| Supplied entries |
★ ★ ★ ★ ★ ★ ★
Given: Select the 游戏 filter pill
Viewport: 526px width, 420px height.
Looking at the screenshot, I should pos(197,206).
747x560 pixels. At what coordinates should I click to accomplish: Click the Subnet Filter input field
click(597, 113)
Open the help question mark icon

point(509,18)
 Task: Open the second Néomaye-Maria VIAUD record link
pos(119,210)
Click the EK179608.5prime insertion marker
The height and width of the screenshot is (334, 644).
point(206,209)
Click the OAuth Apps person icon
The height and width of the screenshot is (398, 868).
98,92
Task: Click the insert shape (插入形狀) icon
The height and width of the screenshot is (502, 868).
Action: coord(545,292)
★ ★ ★ ★ ★ ★ ★
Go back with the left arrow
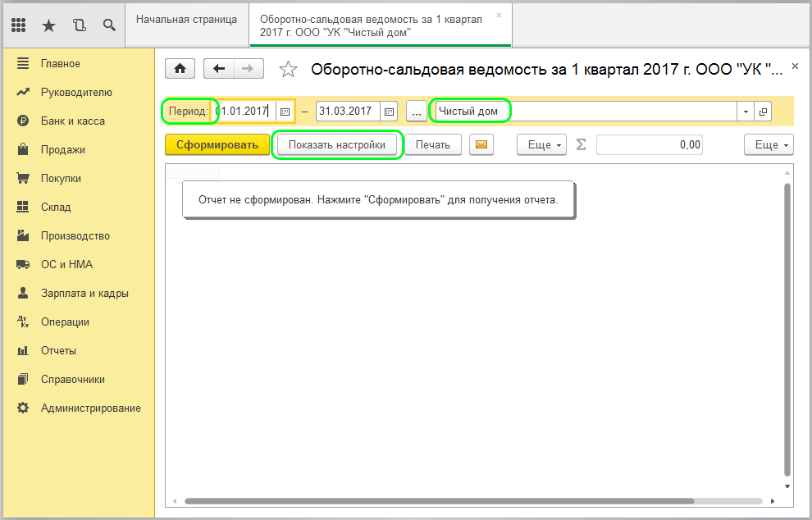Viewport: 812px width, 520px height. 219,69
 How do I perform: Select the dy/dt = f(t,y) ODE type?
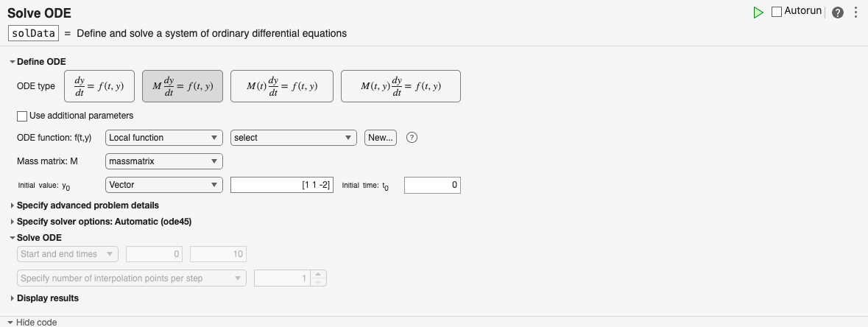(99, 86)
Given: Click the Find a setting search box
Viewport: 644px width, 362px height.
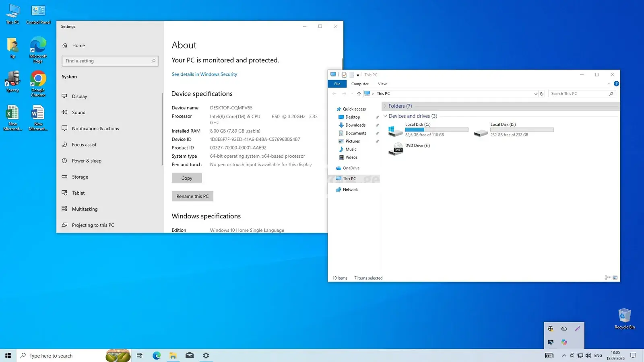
★ ★ ★ ★ ★ ★ ★
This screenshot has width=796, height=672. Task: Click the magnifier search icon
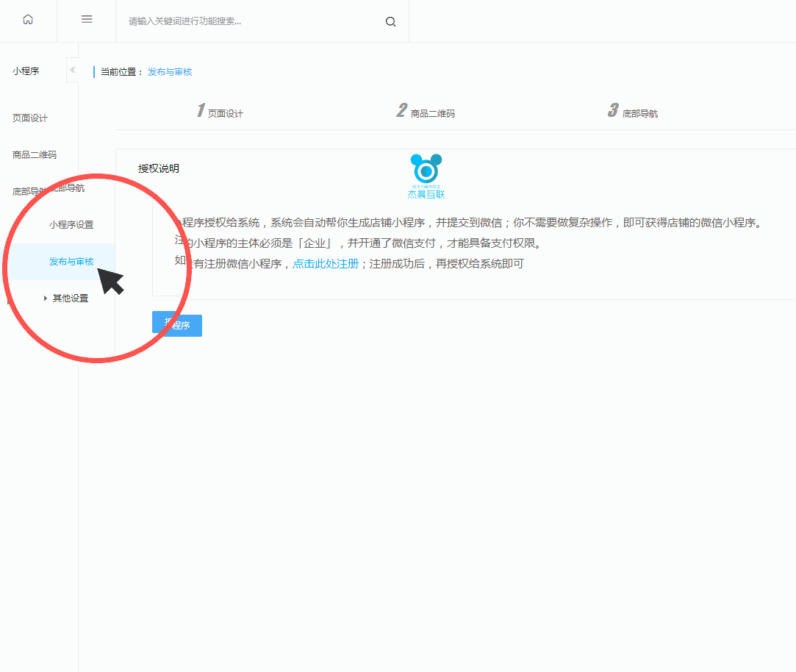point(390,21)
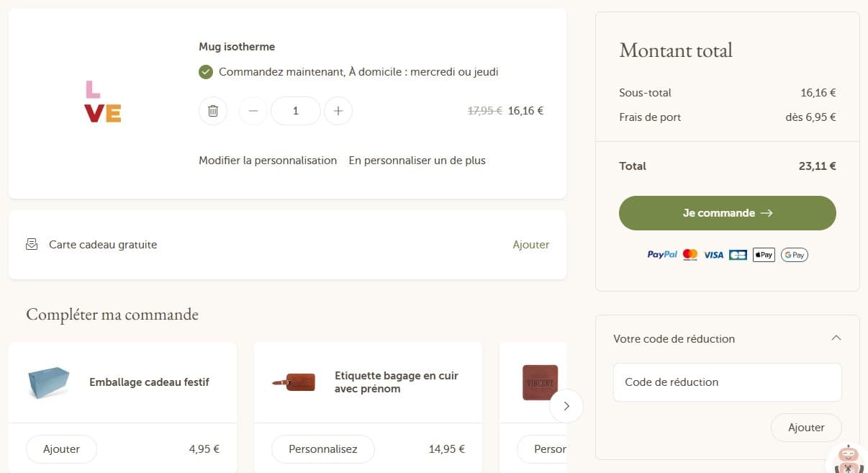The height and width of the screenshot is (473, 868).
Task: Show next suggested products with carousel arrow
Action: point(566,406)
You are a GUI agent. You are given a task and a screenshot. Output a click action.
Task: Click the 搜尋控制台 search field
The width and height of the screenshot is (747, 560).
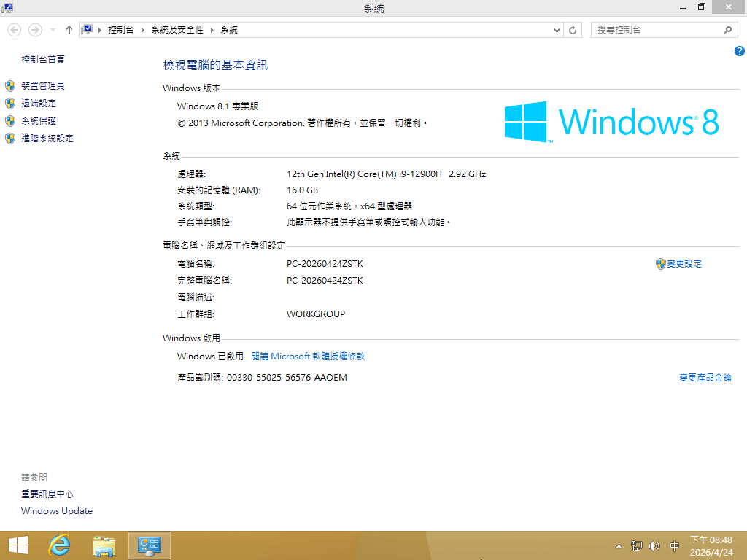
★ ★ ★ ★ ★ ★ ★
| Exercise goal |
What are the lines in the records above, word for word, from the one containing "How do I perform: Select" through the one containing "Viewport: 644px width, 362px height.", both ends included and pictures left out?

| Exercise response |
 How do I perform: Select the dy/dt = f(t,y) ODE type?
(99, 86)
Given: Click the Find a setting search box
Viewport: 644px width, 362px height.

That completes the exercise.